[Start of Attachment]
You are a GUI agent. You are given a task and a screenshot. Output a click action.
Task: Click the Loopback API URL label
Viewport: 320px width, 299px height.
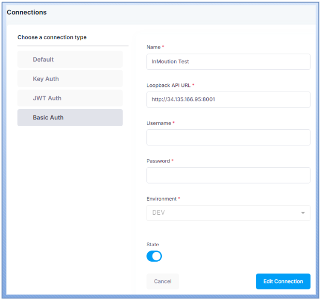[x=169, y=85]
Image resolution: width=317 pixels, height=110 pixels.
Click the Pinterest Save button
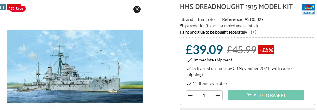click(x=18, y=9)
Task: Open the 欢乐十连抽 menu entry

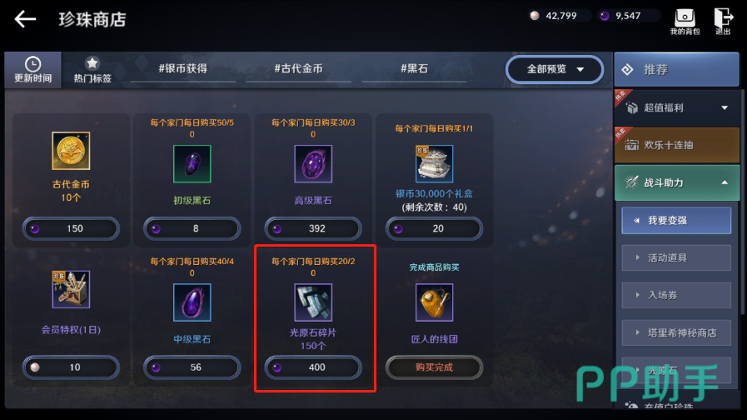Action: 676,145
[End of Attachment]
* [Exercise aim]
When you retype the listing, keep every line exactly as it is and drop the pictures.

* [Your response]
You are a GUI agent. You are given a task and a screenshot. Output a click action.
Task: Click the Loopback API URL label
Viewport: 320px width, 299px height.
[x=169, y=85]
Image resolution: width=317 pixels, height=110 pixels.
Click the Pinterest Save button
click(x=18, y=9)
Task: Open the 欢乐十连抽 menu entry

Action: 676,145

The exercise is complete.